Your task>
Every line with the word "computer" in it should be extracted from the data that follows.

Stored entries
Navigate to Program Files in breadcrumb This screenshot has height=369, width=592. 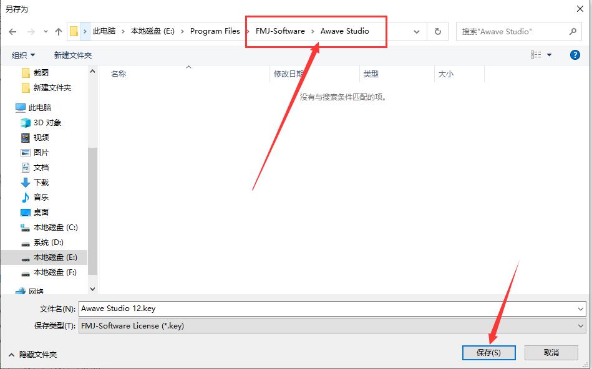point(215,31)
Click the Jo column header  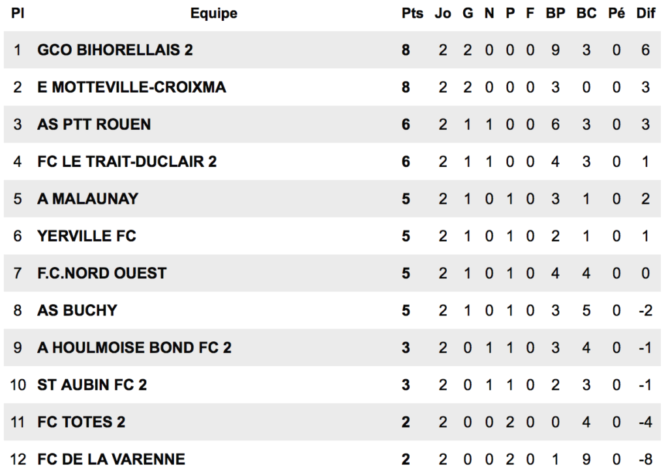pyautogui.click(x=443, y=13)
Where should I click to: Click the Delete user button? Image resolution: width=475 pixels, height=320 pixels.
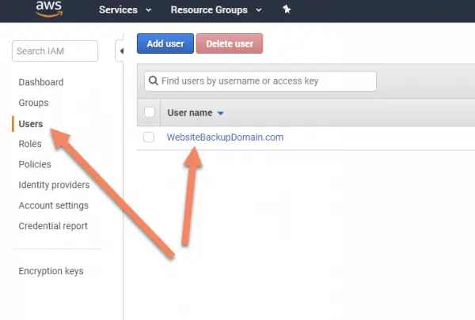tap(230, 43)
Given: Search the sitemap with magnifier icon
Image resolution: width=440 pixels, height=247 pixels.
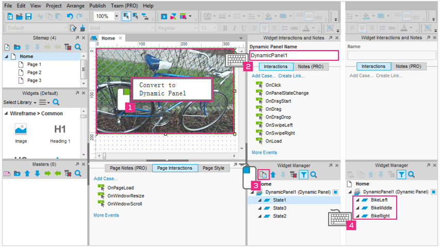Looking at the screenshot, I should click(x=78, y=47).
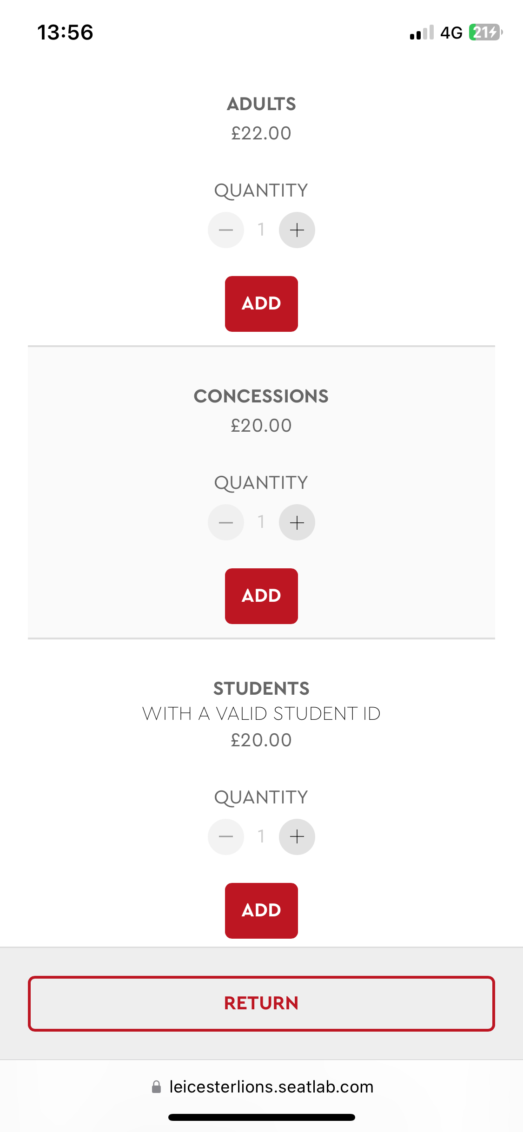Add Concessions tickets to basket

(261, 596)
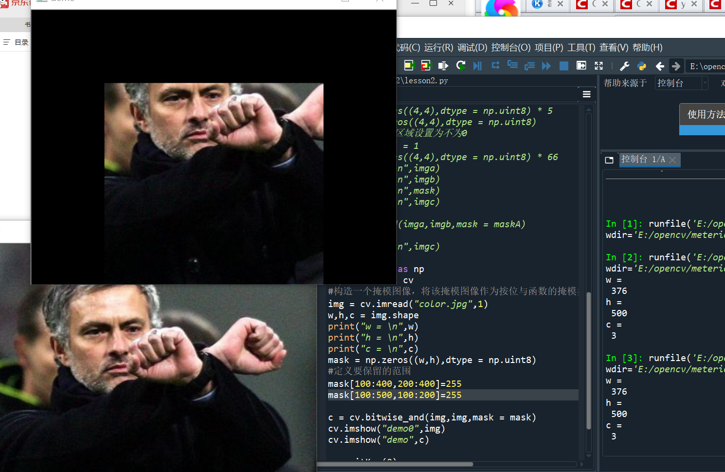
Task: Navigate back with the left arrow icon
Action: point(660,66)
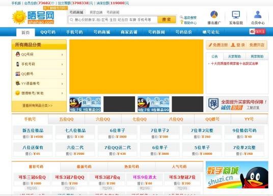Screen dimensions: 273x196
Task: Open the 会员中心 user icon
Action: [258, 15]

...

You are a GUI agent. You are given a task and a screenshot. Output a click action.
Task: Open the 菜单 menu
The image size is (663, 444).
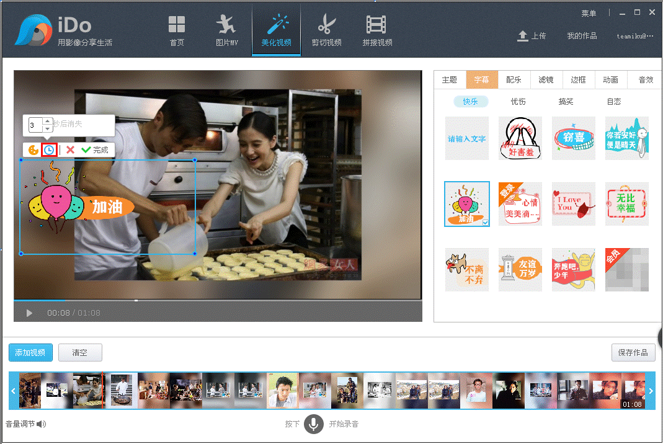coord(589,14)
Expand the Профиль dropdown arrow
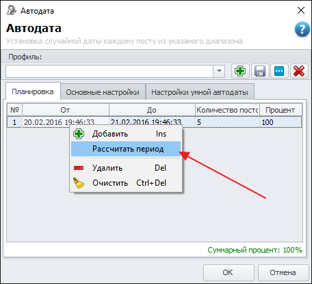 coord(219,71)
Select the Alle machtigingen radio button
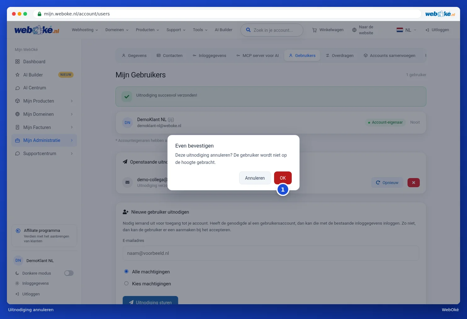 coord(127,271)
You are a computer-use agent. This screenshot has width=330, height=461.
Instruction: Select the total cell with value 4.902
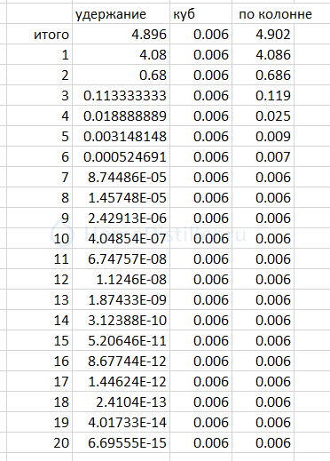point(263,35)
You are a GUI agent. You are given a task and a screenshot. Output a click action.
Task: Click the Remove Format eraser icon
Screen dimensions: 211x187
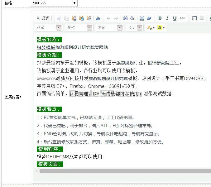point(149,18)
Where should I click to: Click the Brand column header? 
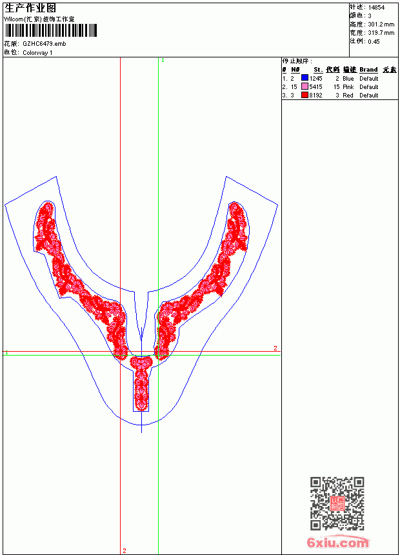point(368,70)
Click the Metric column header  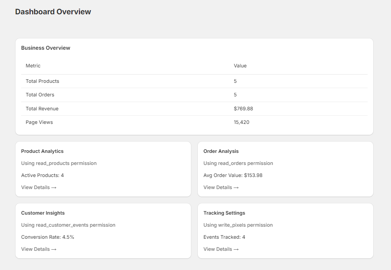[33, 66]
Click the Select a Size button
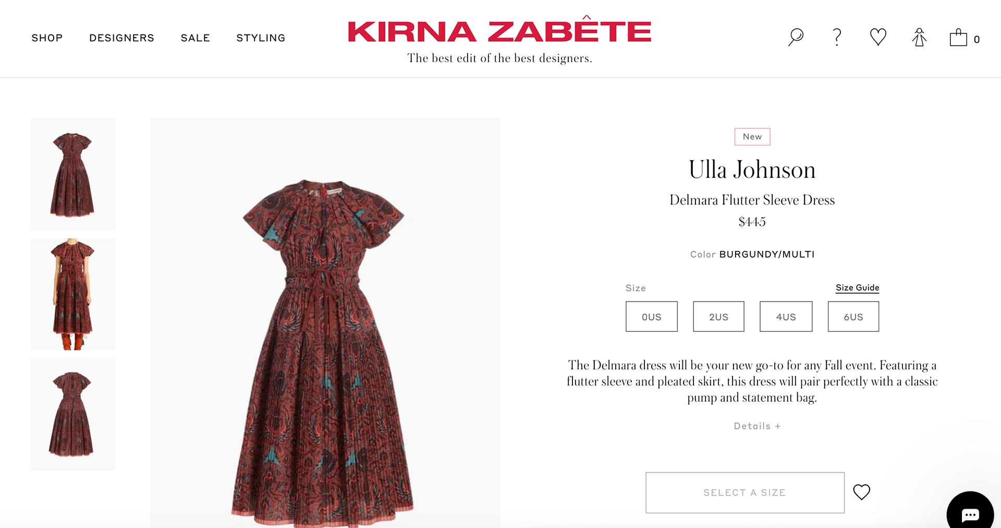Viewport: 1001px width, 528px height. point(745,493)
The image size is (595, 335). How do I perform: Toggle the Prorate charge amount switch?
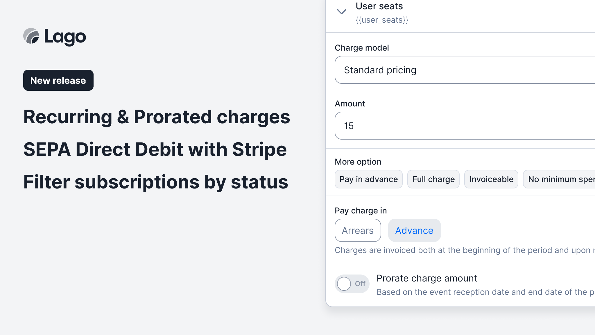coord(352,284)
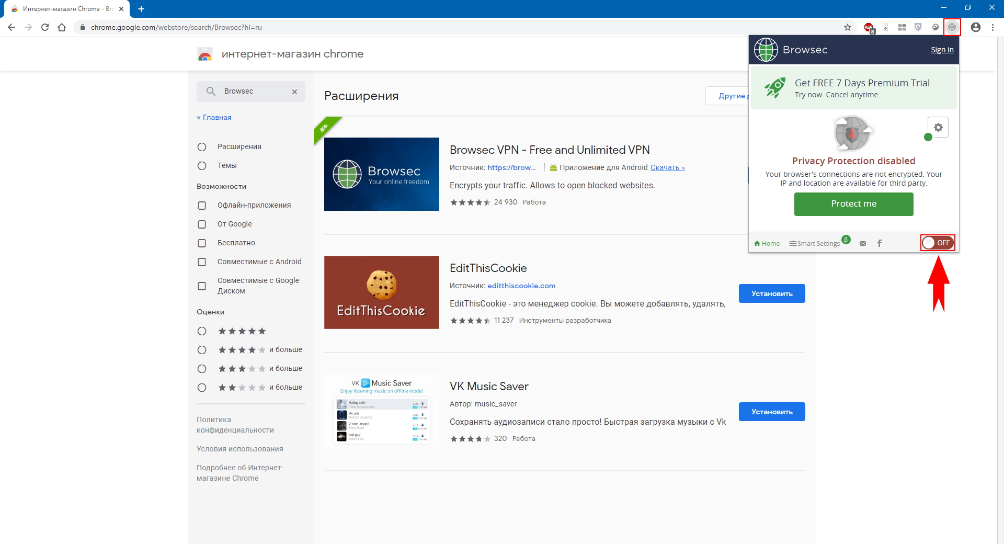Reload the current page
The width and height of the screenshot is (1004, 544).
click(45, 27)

--

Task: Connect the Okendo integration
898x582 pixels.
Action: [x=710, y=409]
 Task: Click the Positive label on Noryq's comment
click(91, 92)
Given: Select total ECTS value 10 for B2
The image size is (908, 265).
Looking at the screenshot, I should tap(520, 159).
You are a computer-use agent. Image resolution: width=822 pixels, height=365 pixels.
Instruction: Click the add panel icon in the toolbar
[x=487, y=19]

Answer>
You are a computer-use agent. This screenshot has width=330, height=461.
You are a computer-use agent. Image resolution: width=822 pixels, height=365 pixels.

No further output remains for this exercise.